Still seems like a bunch of hassle vs some weakly consistent p2p sync system. I guess if you enjoy this kind of thing go for it? If you want to know why all of these distributed file systems all seem to have such baroque requirements and you have a bunch of free time and enjoy CS papers give this a read. It doesn’t require advanced mathematics, just a great deal of patience to work through various voting scenarios.

You could always run the seaweed master on a single machine, and back it up regularly? If volume mappings are “stable enough” this could provide something, but just bear in mind any new volumes created between backups would need to be manually recovered (assuming that seaweedfs has the tools for this, I haven’t read enough to answer that).

Shame on me for skimming! That’s super cool.
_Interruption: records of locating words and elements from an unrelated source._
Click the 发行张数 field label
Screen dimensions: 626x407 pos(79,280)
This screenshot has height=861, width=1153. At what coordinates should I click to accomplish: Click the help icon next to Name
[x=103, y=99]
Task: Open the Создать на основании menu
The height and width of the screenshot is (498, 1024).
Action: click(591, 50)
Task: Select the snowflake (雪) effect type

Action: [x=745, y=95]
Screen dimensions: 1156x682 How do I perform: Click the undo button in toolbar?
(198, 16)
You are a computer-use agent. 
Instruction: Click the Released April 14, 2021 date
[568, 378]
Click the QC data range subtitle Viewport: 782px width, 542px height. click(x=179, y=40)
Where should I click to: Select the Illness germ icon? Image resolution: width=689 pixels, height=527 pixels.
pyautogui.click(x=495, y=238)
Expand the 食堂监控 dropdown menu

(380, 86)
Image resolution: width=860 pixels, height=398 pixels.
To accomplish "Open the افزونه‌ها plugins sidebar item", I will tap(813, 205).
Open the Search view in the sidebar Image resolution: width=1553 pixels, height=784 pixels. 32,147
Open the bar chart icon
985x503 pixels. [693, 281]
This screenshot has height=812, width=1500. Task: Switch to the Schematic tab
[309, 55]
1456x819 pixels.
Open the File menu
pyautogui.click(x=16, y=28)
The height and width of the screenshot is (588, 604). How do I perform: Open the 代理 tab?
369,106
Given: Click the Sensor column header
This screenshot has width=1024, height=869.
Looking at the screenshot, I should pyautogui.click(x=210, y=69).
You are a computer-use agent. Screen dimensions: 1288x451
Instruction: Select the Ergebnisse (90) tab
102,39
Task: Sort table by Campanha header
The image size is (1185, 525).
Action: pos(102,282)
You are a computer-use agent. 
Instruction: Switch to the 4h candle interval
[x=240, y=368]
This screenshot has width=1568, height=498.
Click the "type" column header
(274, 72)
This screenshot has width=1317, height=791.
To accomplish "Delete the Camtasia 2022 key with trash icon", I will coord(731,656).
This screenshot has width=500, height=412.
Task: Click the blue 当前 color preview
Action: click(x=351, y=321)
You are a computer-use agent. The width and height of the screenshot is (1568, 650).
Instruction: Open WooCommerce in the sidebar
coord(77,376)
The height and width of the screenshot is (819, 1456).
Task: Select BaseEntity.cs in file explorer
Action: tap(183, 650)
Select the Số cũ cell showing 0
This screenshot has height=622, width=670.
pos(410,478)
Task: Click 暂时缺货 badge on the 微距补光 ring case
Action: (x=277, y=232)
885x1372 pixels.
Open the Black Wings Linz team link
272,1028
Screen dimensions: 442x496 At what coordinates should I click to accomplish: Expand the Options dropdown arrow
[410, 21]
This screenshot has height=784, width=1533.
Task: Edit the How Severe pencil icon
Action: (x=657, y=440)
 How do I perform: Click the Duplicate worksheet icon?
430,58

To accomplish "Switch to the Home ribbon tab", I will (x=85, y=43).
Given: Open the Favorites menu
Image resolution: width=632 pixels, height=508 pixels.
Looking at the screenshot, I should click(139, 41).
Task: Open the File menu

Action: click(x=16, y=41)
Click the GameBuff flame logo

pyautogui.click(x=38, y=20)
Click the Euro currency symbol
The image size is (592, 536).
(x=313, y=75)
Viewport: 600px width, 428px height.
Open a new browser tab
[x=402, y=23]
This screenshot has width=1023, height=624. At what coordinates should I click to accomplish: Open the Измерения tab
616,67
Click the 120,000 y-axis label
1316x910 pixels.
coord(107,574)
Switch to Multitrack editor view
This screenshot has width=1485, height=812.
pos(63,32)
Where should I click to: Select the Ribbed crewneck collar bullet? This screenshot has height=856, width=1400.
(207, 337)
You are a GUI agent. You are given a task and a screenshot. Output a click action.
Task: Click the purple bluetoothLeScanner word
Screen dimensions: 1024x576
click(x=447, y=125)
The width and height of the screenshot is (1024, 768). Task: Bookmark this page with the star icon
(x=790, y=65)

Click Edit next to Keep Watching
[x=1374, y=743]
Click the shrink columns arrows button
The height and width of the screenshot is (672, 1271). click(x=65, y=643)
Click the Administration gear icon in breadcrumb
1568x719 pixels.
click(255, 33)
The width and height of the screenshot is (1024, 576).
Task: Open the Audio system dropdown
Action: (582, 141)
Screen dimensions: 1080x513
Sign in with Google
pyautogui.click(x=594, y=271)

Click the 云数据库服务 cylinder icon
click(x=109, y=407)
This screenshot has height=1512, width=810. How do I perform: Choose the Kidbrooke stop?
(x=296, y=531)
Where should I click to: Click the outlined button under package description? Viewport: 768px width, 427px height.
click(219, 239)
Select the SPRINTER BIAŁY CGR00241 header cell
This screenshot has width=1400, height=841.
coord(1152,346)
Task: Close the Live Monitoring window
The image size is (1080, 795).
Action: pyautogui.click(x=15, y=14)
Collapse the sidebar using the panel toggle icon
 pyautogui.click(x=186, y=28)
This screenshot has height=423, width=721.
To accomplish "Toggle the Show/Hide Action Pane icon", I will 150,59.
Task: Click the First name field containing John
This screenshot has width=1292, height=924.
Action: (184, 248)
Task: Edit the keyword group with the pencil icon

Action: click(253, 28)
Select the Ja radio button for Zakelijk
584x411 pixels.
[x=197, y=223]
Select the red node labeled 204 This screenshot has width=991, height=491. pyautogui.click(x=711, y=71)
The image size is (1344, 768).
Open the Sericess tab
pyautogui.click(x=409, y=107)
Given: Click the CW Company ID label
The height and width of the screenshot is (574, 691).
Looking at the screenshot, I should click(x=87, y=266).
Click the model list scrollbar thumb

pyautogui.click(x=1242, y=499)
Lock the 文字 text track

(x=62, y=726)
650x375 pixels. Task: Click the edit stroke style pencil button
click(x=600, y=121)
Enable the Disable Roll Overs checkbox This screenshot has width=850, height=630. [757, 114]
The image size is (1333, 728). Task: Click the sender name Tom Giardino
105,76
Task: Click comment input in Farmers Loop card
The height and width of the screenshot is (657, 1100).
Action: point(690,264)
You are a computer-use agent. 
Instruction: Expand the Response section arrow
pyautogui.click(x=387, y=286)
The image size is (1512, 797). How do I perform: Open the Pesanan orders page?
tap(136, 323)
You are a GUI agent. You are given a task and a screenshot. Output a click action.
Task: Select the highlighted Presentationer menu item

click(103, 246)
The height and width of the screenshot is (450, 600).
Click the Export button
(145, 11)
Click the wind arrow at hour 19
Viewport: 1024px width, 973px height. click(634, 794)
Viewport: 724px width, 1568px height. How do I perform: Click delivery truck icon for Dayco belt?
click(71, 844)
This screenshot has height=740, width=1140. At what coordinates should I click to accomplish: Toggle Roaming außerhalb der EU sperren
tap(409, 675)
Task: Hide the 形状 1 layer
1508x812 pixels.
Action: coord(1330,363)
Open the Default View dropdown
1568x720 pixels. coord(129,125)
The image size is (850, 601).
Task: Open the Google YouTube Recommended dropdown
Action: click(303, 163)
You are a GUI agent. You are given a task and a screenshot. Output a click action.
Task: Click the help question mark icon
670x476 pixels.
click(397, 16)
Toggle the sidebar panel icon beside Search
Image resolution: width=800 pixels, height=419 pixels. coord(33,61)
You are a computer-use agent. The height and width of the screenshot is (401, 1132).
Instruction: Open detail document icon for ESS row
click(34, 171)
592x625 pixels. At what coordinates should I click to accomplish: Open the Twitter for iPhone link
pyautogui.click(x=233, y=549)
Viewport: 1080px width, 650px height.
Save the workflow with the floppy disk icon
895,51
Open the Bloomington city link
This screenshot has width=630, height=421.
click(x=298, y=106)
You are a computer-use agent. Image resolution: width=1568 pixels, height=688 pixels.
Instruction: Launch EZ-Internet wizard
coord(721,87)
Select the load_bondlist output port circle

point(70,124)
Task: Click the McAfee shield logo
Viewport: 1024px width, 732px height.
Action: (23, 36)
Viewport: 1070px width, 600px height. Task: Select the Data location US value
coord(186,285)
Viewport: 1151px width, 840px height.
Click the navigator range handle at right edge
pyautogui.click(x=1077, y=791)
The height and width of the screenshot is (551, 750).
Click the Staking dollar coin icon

But Ceph doesn’t require 10GBe for object replication, you only need the really nice networking gear if you want to provide an FS or block device. That said: configuring and running ceph is horrible, and I wouldn’t wish it on anyone :slight_smile:

This is mentioned under non-goals in the goals page.

POSIX/Filesystem compatibility: we do not aim at being POSIX compatible or to emulate any 
kind of filesystem. Indeed, in a distributed environment, such synchronizations are translated 
in network messages that impose severe constraints on the deployment.

Does that mean I can’t use it as a filesystem?

Correct. Garage is an object store, not an FS. You can use it as a backup target, or for systems that target object stores.

1 Like

The Quobyte site have a lot of good Explanations.